Roelof Hemmen (1963, Hoeksche Waard) werd na zijn afgebroken studie Frans en Nederlands verslaggever. Ging in 1993 werken bij RTL Nieuws in diverse functies. Vanaf 2003 nieuwspresentator. Werkte van 2011-2020 bij BNR en daarna bij Radio 538. Is sinds 2022 vaste gast bij talkshow van Eva Jinek, waar hij uitleg geeft bij het nieuws van de dag.
‘Achter in de tuin hebben we het gras helemaal laten gaan’
Intussen rijdt het tuinbedrijf af en aan, want er moet nogal wat worden aangepakt. Om te beginnen de border, die steeds meer een bron van ergernis werd. ‘Die was heel breed en heel slordig,’ zegt Marjon. ‘We wilden wat meer ruimte. Daar komt nieuw gras.’ Gras? Is dat wel biodivers? Hier wel.
‘We laten dat gras hoger opkomen, maar we maaien sommige delen af en toe, want we willen ook in de tuin kunnen zitten.
‘Achter in de tuin hebben we het gras helemaal laten gaan, het is zo mooi als dat opschiet, er kwamen heel veel bloemen in. En je ziet dat er allemaal beestjes komen. We maken ook een akkerrand waar van alles in staat. Helaas hebben we ook brandnetels en bramen, dat komt door de kunstmestdepositie op de akkers hiernaast.’
Hemmen doet, zegt hij, ‘het lompe handwerk. Ik heb een omheining gemaakt, een carport, een binnenplaatsje, een tuinpad, ik zaag en kloof brandhout en verplaats rommel. Mijn vrouw is van de vormgeving.’
‘Zeker in de zomer staat het hier helemaal vol’
Marjon Hemmen groeide op tussen mensen die veel weten over planten en de natuur. Haar ouders hadden een heel grote moestuin, haar vader had een kas en een bloementuin, haar broer en zijn vrouw zijn allebei landschapsarchitect en ze werkte vaak in een bloemenwinkel.
De verwijderde border was, zeggen Hemmen en zijn vrouw, behalve slordig ook veel te groot en ongelijk. ‘Een mooie border is in balans: er moet een afwisseling zijn tussen bloeiperiodes, maar ook een afwisseling in hoogte en laagte. Het is moeilijk om dat voor elkaar te krijgen: die border van ons was maar een paar maanden per jaar mooi.’

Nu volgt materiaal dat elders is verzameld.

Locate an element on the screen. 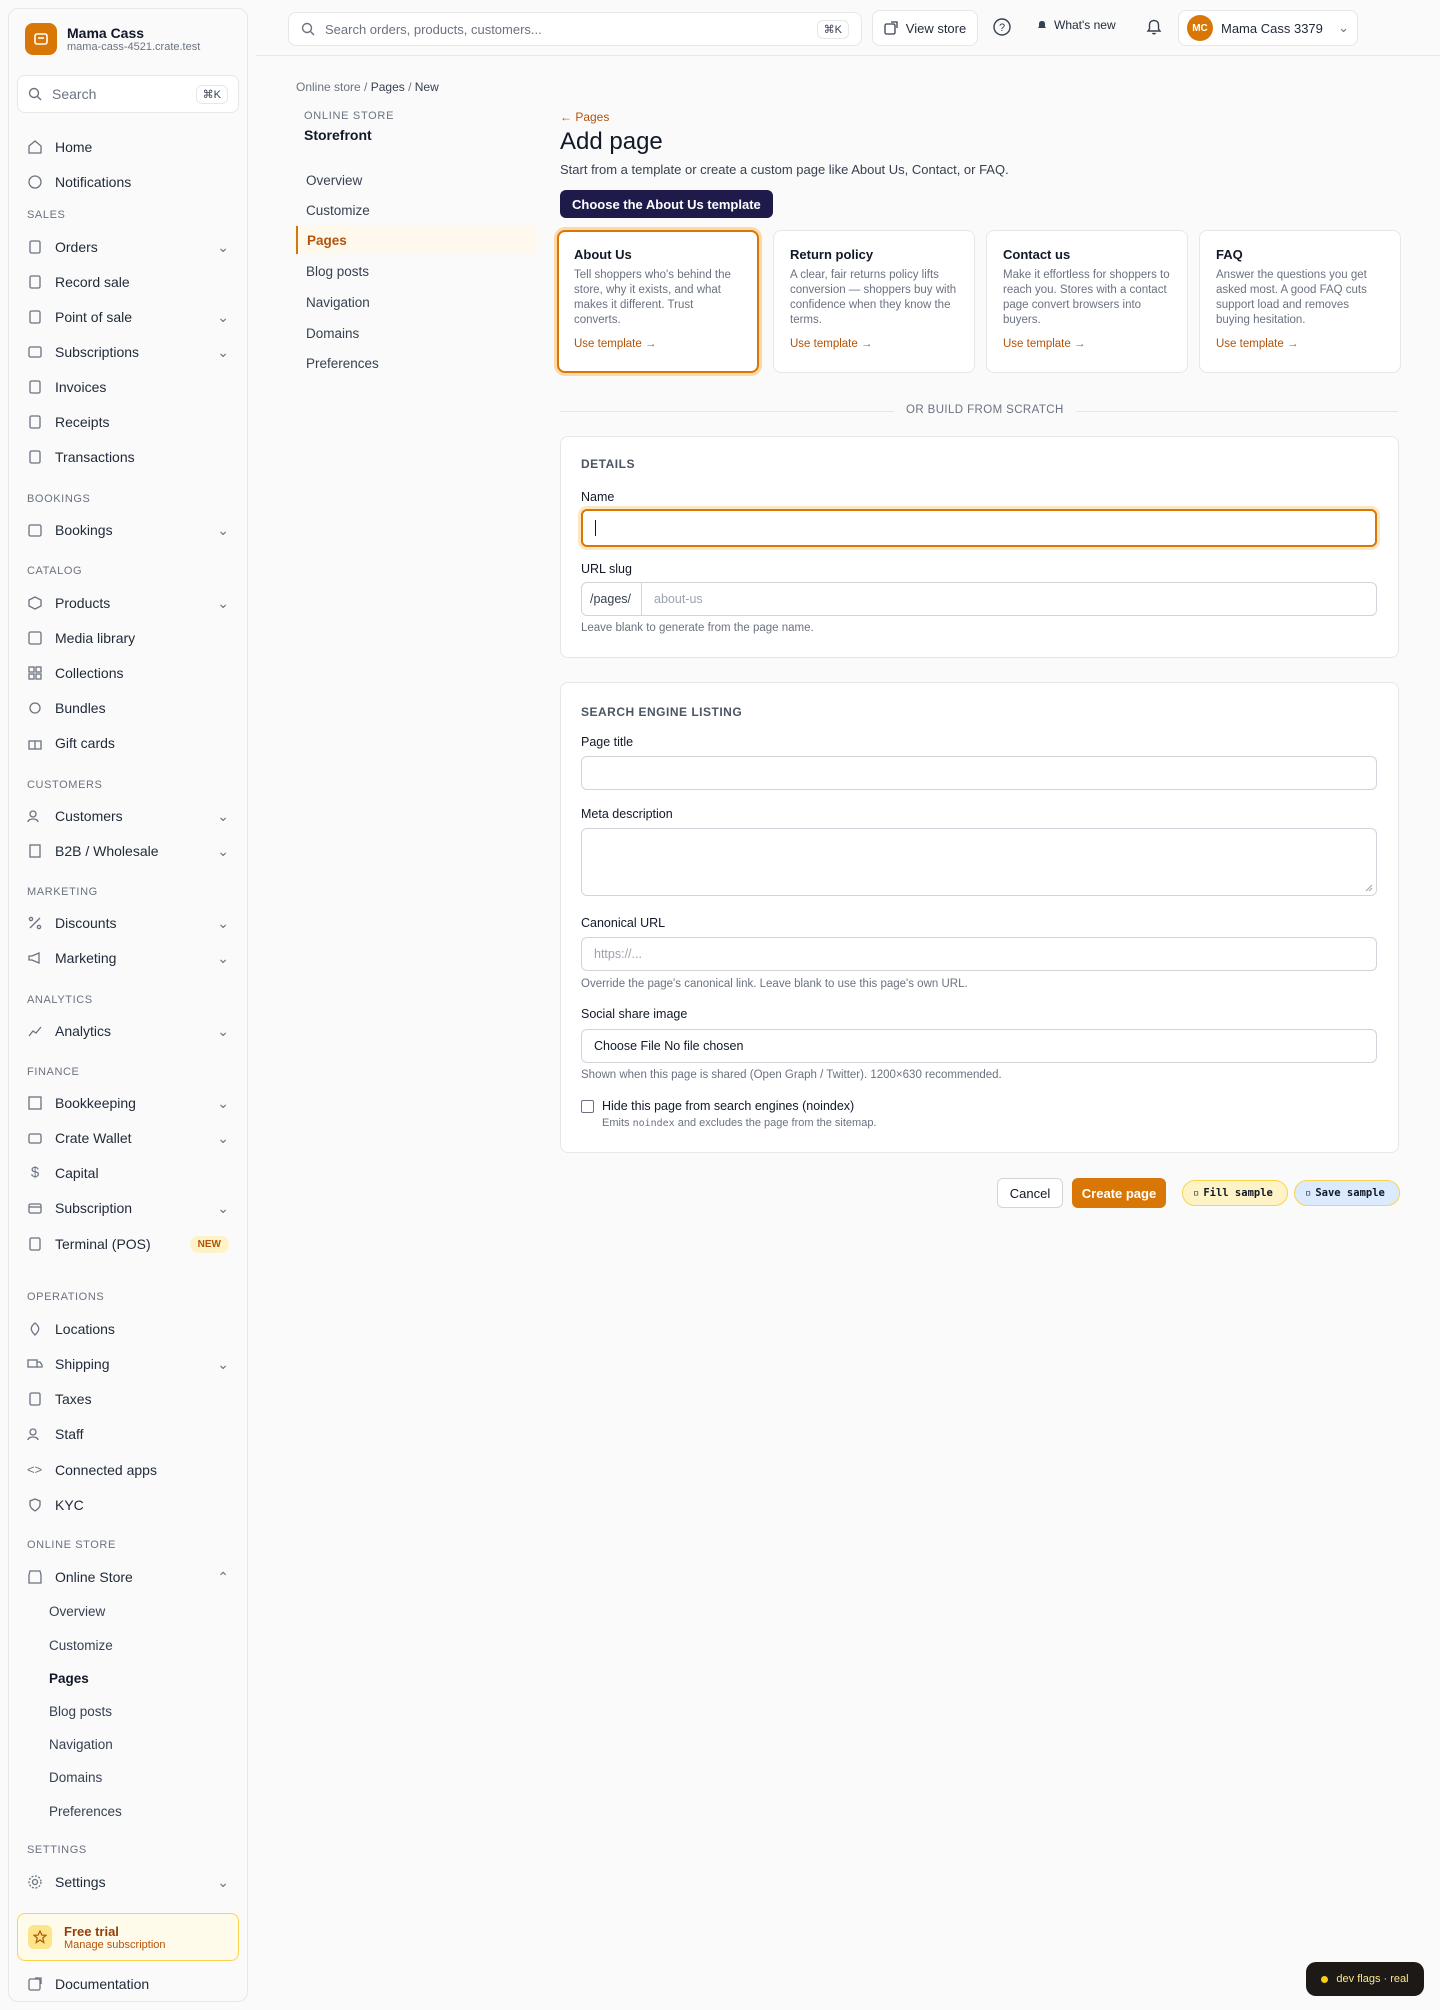 The image size is (1440, 2010). subnav-item-pages: Pages is located at coordinates (416, 240).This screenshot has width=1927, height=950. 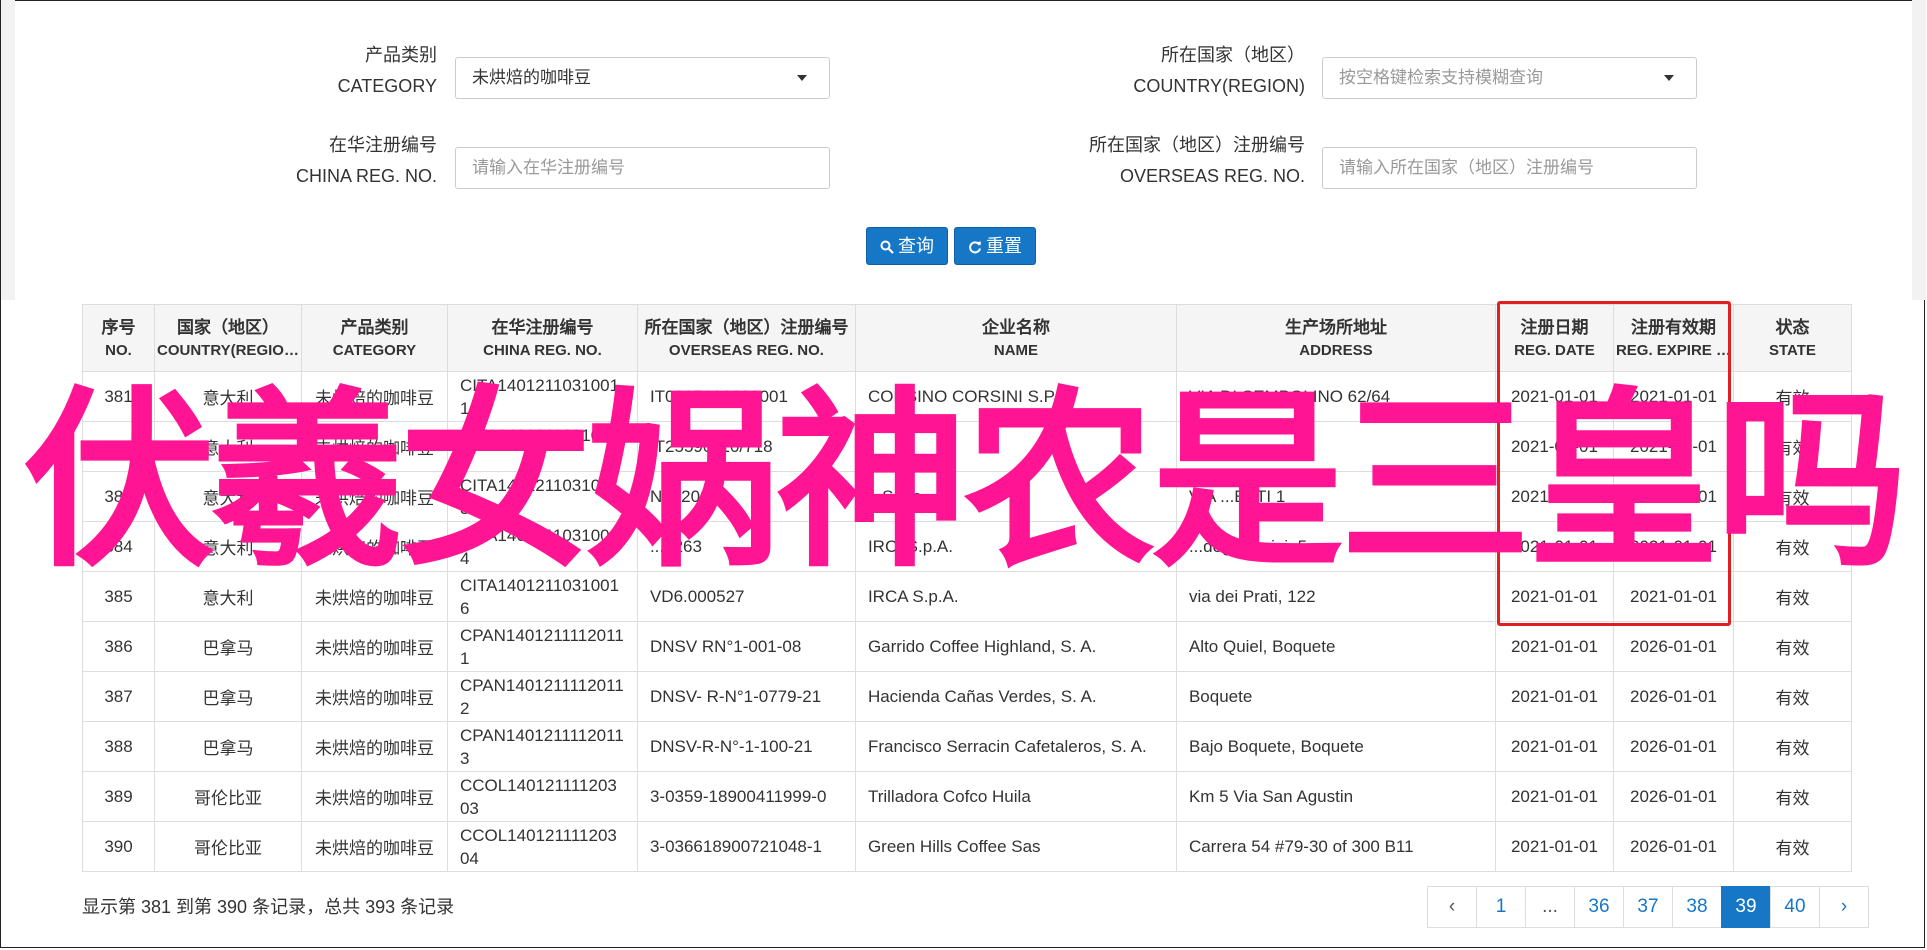 I want to click on column-header-cn: 所在国家（地区）注册编号, so click(x=746, y=328). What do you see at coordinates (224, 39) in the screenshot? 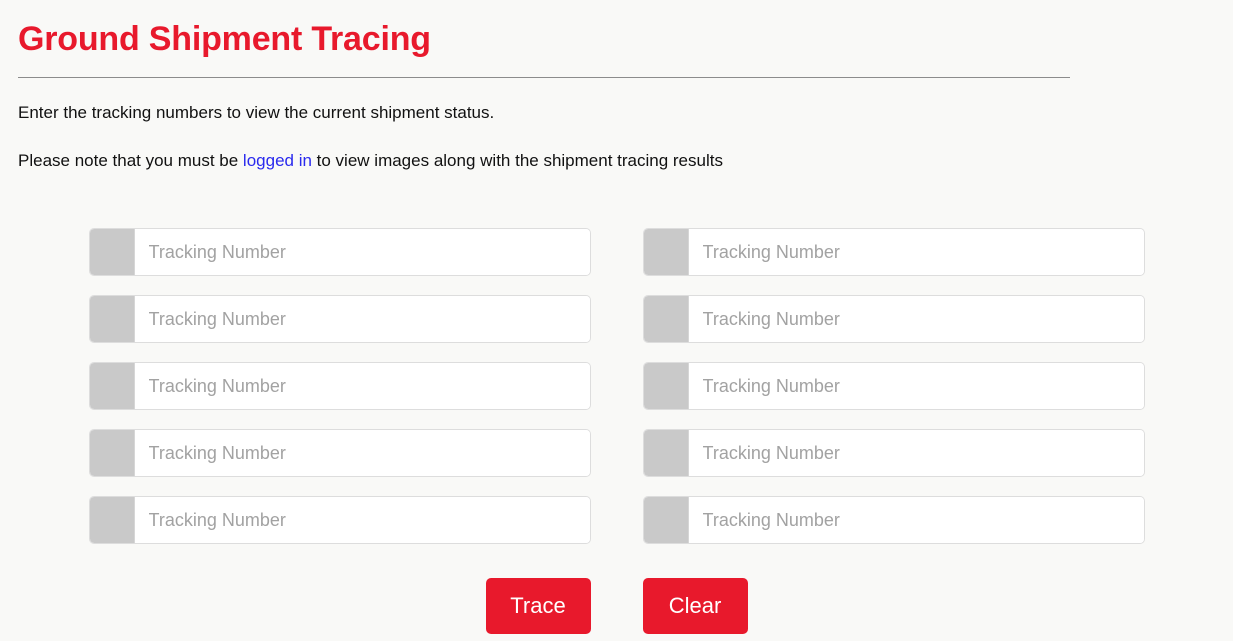
I see `page-title: Ground Shipment Tracing` at bounding box center [224, 39].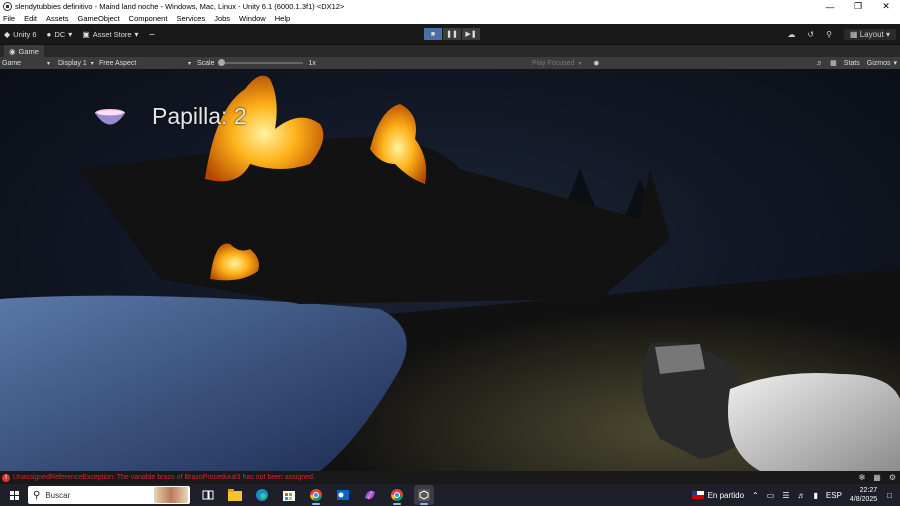  What do you see at coordinates (154, 34) in the screenshot?
I see `version-control-button: ∽` at bounding box center [154, 34].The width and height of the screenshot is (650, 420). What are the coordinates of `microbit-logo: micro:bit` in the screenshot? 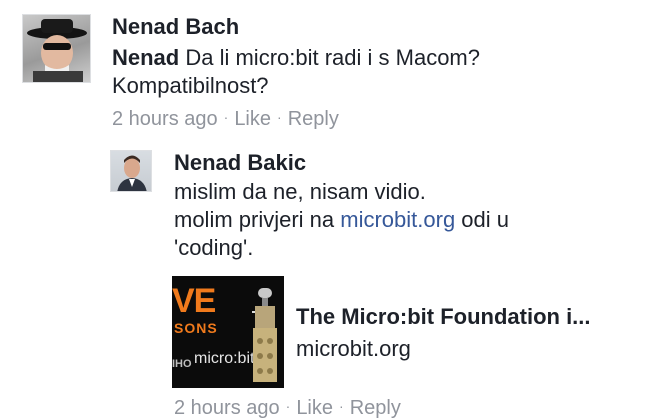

Er wordt ook een grasbloemenmengsel gezaaid, speciaal om insecten aan te trekken. Elke maand is er wel ergens iets wat bloeit en waar beestjes op afkomen. Zelfs in januari, dan bloeit de hazelaar. Verder in de tuin ligt een wal, een hoop aarde waar van alles op groeit en waar takken en snoeisel op worden gegooid. ‘Zeker in de zomer staat het hier helemaal vol,’ zegt Hemmen. ‘Van alles waait er tegenaan, daar hoeven wij helemaal niets voor te doen.’ In de buxushaag kwam de buxusmot, dus die moest ook weg. Nu is er een beukenhaag neergezet. ‘Heel mooi, daar zitten allemaal vogeltjes in.’
Een paar jaar geleden werd onderzoek gedaan naar de biodiversiteit in deze buurt en ook de tuin van Hemmen werd bekeken. Daaruit bleek dat het beter kon. Het echtpaar heeft meteen aanpassingen gedaan: mussenhotels geplaatst, nestkastjes opgehangen, een uilenkast. ‘We hebben nog geen mus gezien, en ook de uilenkast is nog leeg. Maar we weten dat ze hier in de buurt broeden, dus we moeten geduld hebben.’
Geduld is sowieso het toverwoord als het gaat om tuinieren. ‘Een tuin,’ zegt Marjon Hemmen, ‘is een meerjarenplan. Decennia zelfs. Je denkt dat je iets goeds doet, en dan wordt het toch weer anders. Je blijft ermee bezig.’